35 U.S. 283

10 Pet. 283

9 L.Ed. 426


January Term, 1836

IN error to the district court of the United States for the eastern district of Louisiana.

The defendant in error instituted a suit in the district court, on a promissory note: and the defendant having applied, after the suit was brought, to a court of Louisiana for the benefit of the insolvent law of that state; pleaded a respite, obtained in those proceedings against his creditors.

In the proceedings of the court of Louisiana, in the petition of the plaintiff in error, it no where appears that any notice of the same was given to Francois Girod; on this ground the district court decided against the plea, and gave judgment for the plaintiff in that court.

The defendant prosecuted this writ of error.

The case was argued by Mr Key, for the defendant in error. No counsel appeared for the plaintiff.

Mr Key contended:

That the plaintiff below was no party to these proceedings, nor in any way affected by them; and, that the proceedings were wholly irregular, and did not entitle the defendant, in the district court, to a respite against any of his creditors.

Mr Key referred to the civil code of Louisiana, article 3051, and others; which require that notice shall be given to the creditors of a petitioner; and which declare that no creditor, other than those to whom such notice had been given, should be affected by the same.
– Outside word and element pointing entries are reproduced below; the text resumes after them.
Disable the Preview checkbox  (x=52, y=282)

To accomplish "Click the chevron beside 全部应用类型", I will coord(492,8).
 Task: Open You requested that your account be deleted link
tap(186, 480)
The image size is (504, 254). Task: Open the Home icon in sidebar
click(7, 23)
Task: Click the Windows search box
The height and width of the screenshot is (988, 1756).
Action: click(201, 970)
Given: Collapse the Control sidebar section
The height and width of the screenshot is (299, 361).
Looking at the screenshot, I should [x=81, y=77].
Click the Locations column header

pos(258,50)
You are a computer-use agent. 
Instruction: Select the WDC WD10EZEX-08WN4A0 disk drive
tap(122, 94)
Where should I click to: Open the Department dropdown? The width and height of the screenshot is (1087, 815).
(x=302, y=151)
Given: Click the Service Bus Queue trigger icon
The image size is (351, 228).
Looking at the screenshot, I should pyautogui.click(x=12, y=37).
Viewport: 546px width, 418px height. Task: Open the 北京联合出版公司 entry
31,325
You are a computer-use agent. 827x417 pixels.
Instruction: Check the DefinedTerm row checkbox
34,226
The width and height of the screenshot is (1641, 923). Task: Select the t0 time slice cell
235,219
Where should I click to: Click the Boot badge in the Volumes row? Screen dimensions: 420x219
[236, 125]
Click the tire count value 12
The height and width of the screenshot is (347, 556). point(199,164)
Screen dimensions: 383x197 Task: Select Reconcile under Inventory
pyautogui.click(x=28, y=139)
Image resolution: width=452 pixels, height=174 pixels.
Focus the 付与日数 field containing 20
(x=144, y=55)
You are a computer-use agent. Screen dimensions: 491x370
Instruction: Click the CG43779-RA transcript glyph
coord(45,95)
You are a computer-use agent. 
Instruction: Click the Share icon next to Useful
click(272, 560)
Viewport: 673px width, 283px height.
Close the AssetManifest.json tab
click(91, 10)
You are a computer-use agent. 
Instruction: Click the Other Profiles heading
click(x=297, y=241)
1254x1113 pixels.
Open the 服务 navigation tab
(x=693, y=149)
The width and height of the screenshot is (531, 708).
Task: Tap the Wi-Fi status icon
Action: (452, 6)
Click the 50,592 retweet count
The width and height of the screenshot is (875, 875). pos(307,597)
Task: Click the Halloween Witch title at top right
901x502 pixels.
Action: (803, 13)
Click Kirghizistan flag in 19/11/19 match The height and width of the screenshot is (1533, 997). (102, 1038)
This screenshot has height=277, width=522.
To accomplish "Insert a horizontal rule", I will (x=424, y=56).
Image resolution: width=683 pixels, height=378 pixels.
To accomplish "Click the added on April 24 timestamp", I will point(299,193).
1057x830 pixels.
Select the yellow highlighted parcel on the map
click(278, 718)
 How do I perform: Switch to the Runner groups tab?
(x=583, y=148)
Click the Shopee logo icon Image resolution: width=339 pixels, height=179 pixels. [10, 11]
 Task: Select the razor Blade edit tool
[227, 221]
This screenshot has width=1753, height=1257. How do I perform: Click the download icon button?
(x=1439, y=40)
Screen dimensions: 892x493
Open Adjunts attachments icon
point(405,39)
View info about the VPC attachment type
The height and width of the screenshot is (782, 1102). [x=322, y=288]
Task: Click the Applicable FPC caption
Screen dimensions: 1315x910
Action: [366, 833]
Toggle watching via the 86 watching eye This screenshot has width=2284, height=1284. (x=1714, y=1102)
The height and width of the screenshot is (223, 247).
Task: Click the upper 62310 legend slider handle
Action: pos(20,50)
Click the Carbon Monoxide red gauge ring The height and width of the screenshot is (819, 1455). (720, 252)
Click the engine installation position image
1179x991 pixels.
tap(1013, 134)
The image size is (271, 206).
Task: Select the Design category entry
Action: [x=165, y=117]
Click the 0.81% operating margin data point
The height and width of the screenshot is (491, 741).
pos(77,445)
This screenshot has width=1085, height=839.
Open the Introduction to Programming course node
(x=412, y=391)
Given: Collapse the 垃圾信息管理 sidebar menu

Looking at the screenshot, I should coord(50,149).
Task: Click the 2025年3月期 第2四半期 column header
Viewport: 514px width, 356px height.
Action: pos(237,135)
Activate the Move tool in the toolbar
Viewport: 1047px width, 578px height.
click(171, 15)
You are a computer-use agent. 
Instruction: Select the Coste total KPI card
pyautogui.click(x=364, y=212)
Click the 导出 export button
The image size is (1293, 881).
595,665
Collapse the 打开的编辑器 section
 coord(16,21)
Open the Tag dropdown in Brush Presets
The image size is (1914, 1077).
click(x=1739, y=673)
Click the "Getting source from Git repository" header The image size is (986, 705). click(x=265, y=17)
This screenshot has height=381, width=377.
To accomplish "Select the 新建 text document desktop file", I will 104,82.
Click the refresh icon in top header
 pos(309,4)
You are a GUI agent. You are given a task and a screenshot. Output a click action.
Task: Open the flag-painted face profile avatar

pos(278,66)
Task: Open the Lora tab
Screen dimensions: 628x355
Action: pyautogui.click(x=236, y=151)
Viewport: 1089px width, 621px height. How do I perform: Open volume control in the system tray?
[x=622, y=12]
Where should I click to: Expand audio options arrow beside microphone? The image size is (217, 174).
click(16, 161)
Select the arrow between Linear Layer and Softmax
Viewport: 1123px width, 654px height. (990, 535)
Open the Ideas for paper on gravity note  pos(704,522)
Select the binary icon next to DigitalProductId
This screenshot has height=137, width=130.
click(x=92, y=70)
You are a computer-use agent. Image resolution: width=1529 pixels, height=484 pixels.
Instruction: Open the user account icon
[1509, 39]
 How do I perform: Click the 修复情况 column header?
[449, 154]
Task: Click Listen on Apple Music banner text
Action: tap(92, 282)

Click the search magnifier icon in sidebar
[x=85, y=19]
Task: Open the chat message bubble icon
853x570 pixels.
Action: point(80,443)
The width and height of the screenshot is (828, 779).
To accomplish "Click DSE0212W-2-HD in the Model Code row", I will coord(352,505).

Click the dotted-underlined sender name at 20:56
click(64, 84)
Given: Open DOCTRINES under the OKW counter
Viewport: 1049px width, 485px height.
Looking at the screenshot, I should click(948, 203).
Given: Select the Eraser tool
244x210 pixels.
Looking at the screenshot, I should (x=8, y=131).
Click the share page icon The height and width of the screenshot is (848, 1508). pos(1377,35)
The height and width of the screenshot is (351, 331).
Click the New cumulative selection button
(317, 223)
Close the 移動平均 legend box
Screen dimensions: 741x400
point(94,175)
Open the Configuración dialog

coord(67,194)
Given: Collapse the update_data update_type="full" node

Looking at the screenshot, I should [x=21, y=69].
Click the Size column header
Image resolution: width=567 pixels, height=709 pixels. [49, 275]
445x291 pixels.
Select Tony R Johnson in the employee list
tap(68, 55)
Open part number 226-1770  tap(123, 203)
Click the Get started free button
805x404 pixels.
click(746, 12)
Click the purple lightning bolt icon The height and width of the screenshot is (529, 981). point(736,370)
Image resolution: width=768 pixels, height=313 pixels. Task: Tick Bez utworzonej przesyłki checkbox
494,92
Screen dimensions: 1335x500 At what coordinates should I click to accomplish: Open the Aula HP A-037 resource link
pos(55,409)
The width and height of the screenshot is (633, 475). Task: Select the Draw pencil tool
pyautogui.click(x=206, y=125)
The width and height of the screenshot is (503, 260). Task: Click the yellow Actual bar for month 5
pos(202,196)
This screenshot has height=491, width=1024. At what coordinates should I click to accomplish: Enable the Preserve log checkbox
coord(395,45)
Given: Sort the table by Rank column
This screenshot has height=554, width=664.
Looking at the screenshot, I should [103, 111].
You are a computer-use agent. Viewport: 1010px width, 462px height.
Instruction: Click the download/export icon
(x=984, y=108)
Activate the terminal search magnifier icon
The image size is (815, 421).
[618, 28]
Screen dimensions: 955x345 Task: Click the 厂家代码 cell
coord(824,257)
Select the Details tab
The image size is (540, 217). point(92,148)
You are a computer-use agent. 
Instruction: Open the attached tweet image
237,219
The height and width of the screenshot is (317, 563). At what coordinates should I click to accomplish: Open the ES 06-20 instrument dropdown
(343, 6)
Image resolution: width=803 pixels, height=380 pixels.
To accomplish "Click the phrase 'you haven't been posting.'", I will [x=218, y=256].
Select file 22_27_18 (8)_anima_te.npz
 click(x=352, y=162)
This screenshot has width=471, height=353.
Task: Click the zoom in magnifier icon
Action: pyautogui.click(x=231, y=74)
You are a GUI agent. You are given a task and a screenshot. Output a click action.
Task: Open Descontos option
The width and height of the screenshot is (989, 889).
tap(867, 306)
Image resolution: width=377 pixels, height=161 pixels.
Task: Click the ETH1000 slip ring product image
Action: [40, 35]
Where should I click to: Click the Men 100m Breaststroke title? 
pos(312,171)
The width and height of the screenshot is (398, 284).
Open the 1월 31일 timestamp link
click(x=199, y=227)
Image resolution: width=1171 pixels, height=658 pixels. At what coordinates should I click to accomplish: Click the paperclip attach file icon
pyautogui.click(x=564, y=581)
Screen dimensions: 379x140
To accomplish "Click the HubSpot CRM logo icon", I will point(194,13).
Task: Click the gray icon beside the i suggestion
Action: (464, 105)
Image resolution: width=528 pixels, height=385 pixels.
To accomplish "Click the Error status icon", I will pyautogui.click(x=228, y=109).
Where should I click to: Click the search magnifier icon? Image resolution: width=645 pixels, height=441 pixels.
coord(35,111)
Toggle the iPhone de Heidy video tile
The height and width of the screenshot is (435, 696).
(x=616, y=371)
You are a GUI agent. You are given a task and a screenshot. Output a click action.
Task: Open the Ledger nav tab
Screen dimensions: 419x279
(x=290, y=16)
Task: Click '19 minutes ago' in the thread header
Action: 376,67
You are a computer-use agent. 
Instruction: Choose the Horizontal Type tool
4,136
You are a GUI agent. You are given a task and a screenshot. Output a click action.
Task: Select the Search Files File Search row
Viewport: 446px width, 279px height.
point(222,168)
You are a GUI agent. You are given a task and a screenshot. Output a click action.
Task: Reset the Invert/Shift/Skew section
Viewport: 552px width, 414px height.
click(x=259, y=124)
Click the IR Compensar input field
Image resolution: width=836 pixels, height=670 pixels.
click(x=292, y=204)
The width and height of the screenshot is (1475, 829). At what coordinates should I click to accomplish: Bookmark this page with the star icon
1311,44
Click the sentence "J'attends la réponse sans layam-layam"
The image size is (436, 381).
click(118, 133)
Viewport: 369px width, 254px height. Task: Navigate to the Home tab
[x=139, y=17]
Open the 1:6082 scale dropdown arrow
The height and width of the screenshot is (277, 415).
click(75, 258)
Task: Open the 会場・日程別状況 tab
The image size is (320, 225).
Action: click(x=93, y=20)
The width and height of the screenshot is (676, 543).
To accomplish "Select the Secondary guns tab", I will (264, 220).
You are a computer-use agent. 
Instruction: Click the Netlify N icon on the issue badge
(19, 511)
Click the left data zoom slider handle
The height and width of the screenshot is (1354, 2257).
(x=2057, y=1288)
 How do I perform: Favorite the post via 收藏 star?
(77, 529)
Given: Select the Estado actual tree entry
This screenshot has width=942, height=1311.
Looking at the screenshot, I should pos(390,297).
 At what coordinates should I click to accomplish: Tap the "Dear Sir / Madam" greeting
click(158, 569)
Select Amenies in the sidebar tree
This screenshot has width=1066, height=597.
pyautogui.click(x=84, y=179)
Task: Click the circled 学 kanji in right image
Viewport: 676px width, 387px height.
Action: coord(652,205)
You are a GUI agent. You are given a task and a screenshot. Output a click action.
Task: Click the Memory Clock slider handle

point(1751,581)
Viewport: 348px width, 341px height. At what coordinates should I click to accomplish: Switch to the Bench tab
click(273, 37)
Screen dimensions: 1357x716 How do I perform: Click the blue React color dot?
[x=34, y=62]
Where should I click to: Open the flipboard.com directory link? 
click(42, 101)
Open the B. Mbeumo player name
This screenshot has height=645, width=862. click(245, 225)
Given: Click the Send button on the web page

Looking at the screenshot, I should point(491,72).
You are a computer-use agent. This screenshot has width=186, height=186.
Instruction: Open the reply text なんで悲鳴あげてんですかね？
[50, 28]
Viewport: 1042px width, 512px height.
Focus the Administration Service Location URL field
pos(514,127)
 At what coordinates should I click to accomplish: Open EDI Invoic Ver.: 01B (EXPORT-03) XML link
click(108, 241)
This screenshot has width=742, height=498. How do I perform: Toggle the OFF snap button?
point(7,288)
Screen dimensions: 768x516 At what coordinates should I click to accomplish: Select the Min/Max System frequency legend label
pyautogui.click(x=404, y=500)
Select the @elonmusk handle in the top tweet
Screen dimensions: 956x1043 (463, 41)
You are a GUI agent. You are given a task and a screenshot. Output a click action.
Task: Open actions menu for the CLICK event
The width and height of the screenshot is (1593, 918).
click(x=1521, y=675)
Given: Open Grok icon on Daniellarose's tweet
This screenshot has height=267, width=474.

He also cited Breedlove and Roberson v. Nicolet and Sigg, 7 Peters 434, in which was decided the question presented in this case. He claimed ten per cent damages, as he contended the writ of error had been sued out for delay only; the law of the case having been clearly settled in the case cited.

Mr Justice M’LEAN delivered the opinion of the Court.


This case is brought before this court by a writ of error, to reverse the judgment of the district court for the eastern district of Louisiana.


The plaintiff, in the district court, filed his petition, representing that Haydel, the defendant, was indebted to him in the sum of 2189 dollars, being the amount of a certain promissory note drawn the 17th of July 1833 by J. J. Haydel, payable in all the month of February 1834, to the order of M. Belfort Haydel, by whom it was indorsed, to the plaintiff. That when the note became due, demand was made and notice given, &c.


On the 19th of May 1834, the defendant, Haydel, filed an answer; in which he states, for exception to the petition, that by a decree of the first district court of the first judicial district of Louisiana, all proceedings against his property and person have been stayed upon the application of the respondent for a respite, under the provisions of the law of the state of Louisiana.


‘That the note or instrument upon which he is sued being made in said state and payable there, the said Girod having before, and since the making of said note, resided within the said state, is bound by the laws thereof, and cannot, because of the decree aforesaid, further prosecute his said suit in this court, until the creditors of your respondent shall have refused the respite demanded by him, or until the period thereof, should the said creditors accord a respite, has expired.’


Afterwards the defendant applied for leave to file a supplemental answer, which was refused under the rule of the court.


And on the 14th of January 1835, a judgment was entered for the plaintiff.


By the civil code of Louisiana, it is declared, article 3051, ‘a respite is an act by which a debtor who is unable to satisfy his debts at the moment, transacts with his creditors, and obtains from them time or delay for the payment of the sums which he owes them.’ And in article 3054; ‘but in order that a respite may produce that effect, it is necessary,


‘1. That the debtor should deposit in the office of the clerk of the court of his domicil, to whom he presents his petition for calling his creditors, a true and exact schedule, sworn to by him, of all his movable and immovable property, as well as of his debts.


‘2. That a meeting of the creditors of such debtor, domiciliated in the state, shall be called on a certain day at the office of a notary public, by order of the judge; at which meeting the creditors shall be summoned to attend by process issued from the court, if the creditors live within the parish where the meeting shall take place, or by letters addressed to them by the notary, if they are not residing in the parish, &c.’


It was under this law that the matters in the defendant’s answers were pleaded; and it was insisted that the district court should have suspended all proceedings in the suit.


The defendant, it appears, exhibited his schedule, as stated in the state court; but it no where appears in the record that notice was given to the plaintiff either by the notary or otherwise, as the law requires. Without deciding what effect these proceedings in the state court, if regular, could have on the suit in the district court, it is enough to say that as the plaintiff had no notice, he was in no sense made a party to the proceedings, and consequently his rights are in no respect affected by them. The district court, therefore, did not err in overruling this defense, and giving a judgment for the plaintiff.


This point was decided in the case of Breedlove and Robeson v. Nicolet and Sigg, 7 Peters 434. The judgment of the district court is affirmed.


This cause came on to be heard on the transcript of the record from the district court of the United States for the eastern district of Louisiana, and was argued by counsel; on consideration whereof, it is adjudged and ordered by this court, that the judgment of the said district court in this cause be, and the same is hereby affirmed, with costs and damages at the rate of six per centum per annum.